When called out, representatives of Cake wallet claimed that is is not
squatting, despite the fact $project.com is the most canonical domain
name possible for a project, and that they are trustworthy, therefore
it's fine for them to have that domain (they're a company, the bottom
line is what counts, and even if the current owners do believe this,
any buyers would turn against us without a second thought). Moreover,
they had the audacity to claim I did not complain early enough, as if
I was suposed to be keeping track of who owned monero themed domains.
Last, they claim that they do mention on the website that it is not
the official monero domain. While true, close to nobody reads the web
page footer, and they know it full well.
The intent seems glaringly obvious: to dishonestly cause visitors to
get their software by making it seem, at least for those people who
do not look really hard, that they are the monero project.
Being a company which considers its bottom line, not earning the money
they expected to get from this unethical move is likely the only thing
that will get them to reconsider any further similar moves, and their
wallet being removed from the monero site will help with this.

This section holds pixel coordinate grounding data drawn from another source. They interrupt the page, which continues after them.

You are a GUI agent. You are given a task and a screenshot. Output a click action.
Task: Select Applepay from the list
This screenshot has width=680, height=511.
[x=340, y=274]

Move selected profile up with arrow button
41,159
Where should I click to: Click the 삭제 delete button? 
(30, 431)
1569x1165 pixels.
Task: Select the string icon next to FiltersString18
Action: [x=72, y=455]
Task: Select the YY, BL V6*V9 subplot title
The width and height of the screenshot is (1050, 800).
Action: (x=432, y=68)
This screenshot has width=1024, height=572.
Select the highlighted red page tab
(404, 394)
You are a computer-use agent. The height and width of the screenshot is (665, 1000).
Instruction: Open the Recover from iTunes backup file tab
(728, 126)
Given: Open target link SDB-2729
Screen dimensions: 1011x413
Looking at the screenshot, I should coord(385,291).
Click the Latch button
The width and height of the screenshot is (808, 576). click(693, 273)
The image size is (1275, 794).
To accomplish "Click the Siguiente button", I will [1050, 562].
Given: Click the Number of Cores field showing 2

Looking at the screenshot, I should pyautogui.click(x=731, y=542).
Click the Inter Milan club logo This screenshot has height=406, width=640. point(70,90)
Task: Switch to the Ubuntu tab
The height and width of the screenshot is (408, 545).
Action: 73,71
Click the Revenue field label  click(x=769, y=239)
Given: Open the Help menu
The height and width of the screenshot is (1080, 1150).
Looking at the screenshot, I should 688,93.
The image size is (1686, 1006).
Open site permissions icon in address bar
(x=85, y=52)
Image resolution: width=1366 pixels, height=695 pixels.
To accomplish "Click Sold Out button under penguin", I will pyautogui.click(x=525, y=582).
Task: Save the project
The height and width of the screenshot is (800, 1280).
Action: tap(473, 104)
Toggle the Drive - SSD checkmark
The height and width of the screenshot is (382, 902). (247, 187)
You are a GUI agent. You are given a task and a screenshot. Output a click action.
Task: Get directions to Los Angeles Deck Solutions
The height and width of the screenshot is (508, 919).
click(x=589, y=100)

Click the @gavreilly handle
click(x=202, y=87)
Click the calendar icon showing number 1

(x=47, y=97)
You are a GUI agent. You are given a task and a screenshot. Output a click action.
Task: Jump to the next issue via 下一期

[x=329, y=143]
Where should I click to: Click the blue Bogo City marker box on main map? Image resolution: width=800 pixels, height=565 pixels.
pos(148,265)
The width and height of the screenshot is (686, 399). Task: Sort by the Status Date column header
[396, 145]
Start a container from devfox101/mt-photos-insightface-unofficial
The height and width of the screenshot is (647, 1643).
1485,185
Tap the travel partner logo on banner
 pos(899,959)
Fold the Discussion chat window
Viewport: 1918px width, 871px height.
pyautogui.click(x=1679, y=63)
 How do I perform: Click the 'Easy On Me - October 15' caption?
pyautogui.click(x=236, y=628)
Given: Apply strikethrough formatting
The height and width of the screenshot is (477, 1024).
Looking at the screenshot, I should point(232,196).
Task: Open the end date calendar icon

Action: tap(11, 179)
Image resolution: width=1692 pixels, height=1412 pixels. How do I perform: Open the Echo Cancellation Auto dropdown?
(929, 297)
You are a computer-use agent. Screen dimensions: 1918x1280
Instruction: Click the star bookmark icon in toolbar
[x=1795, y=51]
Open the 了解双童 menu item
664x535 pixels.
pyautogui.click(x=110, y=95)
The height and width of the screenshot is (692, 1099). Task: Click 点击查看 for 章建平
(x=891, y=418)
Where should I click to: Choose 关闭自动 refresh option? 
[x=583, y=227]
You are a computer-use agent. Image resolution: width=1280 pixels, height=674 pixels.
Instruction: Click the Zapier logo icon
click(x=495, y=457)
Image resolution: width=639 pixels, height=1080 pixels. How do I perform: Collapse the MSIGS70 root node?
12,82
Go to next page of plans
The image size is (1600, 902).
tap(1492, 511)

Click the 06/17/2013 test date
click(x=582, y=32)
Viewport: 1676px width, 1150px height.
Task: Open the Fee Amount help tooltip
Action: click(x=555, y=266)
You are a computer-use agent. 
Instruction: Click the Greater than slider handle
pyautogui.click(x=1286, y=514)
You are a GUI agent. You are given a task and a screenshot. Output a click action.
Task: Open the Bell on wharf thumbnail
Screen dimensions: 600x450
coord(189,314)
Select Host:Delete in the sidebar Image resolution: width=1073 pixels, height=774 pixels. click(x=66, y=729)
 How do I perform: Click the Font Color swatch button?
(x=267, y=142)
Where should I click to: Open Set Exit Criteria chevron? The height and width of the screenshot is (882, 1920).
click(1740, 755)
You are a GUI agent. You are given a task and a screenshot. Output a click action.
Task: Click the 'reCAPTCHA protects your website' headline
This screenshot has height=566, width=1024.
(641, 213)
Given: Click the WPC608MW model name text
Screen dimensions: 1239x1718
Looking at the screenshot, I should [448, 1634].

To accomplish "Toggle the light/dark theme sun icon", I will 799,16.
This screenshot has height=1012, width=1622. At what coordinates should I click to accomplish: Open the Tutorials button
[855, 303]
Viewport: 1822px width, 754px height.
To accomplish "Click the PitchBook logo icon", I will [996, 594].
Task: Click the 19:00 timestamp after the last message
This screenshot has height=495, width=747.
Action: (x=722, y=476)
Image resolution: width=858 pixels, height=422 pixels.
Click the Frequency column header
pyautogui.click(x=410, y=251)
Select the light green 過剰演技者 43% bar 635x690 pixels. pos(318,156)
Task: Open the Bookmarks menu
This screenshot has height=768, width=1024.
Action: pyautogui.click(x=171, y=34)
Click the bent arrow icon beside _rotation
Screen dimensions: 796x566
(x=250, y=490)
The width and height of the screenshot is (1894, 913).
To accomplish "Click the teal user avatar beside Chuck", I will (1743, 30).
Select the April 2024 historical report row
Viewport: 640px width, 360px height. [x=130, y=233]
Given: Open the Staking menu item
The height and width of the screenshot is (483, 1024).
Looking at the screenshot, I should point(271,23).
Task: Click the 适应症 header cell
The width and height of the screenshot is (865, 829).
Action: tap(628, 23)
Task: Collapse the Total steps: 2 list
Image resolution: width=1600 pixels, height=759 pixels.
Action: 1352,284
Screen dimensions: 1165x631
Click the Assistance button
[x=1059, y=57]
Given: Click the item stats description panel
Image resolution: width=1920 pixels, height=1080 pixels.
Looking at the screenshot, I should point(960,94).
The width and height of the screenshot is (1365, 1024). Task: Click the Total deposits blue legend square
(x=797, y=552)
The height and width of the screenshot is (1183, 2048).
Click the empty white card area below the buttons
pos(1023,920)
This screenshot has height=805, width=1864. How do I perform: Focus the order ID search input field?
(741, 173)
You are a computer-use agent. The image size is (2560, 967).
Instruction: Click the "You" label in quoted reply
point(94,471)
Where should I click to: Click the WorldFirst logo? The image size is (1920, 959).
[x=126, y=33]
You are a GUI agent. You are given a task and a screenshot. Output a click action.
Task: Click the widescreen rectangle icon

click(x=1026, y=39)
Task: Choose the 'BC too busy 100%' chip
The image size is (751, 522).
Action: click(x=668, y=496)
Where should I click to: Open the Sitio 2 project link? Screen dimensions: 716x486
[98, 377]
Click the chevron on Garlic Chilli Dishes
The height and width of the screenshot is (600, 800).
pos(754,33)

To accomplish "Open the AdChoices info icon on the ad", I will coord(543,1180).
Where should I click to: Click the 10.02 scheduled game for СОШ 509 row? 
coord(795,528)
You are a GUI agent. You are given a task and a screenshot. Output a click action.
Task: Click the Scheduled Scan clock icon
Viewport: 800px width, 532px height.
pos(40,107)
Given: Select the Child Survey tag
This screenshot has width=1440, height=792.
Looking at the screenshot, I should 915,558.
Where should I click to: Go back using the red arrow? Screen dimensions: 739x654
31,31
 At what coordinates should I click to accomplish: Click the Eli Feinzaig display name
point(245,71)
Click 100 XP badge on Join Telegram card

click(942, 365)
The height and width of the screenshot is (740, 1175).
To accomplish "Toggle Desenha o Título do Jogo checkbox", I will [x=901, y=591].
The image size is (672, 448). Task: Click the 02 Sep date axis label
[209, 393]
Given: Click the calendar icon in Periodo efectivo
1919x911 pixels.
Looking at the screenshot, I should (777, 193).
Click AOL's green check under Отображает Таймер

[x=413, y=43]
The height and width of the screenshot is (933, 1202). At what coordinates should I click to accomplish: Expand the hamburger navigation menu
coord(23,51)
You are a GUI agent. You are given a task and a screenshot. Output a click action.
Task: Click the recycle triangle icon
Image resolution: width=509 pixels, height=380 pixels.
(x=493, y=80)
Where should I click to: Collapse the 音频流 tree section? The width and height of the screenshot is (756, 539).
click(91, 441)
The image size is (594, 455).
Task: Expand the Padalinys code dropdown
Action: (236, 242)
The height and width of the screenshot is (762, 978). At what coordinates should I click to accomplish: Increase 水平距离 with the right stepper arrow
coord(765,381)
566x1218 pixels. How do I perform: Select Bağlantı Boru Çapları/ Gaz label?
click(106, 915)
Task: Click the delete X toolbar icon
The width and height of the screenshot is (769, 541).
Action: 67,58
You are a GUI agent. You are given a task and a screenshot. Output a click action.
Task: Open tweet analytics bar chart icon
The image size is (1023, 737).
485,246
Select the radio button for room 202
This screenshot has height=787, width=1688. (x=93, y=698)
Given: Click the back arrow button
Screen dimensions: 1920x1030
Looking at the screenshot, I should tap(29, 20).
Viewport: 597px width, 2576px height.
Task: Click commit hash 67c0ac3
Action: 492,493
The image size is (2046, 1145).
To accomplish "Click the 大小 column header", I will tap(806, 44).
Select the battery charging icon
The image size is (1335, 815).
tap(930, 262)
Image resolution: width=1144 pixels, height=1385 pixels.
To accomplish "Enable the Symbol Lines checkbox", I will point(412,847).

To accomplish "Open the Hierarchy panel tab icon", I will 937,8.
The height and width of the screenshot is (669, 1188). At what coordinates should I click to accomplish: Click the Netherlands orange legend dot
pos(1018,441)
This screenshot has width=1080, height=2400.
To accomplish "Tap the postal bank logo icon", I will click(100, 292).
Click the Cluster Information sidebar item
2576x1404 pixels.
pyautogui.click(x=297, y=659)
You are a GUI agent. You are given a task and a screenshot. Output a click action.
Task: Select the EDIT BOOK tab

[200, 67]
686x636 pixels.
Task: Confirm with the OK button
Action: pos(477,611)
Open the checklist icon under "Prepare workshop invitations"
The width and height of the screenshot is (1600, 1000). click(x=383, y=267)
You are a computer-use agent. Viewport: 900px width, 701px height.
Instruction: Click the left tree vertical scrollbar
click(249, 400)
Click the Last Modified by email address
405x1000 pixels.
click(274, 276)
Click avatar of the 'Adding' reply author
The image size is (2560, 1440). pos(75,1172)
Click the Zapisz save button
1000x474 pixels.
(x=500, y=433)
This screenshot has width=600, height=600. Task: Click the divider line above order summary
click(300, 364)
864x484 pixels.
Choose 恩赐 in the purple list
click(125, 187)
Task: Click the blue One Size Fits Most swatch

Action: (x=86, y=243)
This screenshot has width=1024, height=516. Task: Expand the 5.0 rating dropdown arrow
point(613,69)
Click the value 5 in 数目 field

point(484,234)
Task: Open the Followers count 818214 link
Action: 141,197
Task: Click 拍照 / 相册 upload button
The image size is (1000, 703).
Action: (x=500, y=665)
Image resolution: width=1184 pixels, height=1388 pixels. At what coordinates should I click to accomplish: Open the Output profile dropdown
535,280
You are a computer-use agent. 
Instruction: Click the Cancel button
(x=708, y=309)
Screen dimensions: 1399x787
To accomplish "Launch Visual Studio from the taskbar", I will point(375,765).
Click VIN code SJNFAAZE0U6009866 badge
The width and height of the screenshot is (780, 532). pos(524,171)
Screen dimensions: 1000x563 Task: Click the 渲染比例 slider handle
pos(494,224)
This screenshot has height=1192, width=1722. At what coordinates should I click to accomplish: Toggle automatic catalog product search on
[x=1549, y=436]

AFAIK the previous owner of monero.com was some building company, and
their registration predated our project, so there was no possible
confusion on the part of visitors.
Having worked for the Monero project for YEARS of my life, I feel pretty
aggrieved by this dishonesty, and thus I am registering my protest
by this patch, which I acknowledge has little change of being merged,
since practicalities will likely outweigh ethics. However, I tend to
weigh ethics more than practicalities, hence my work on monero for
all these years since pretty much its inception.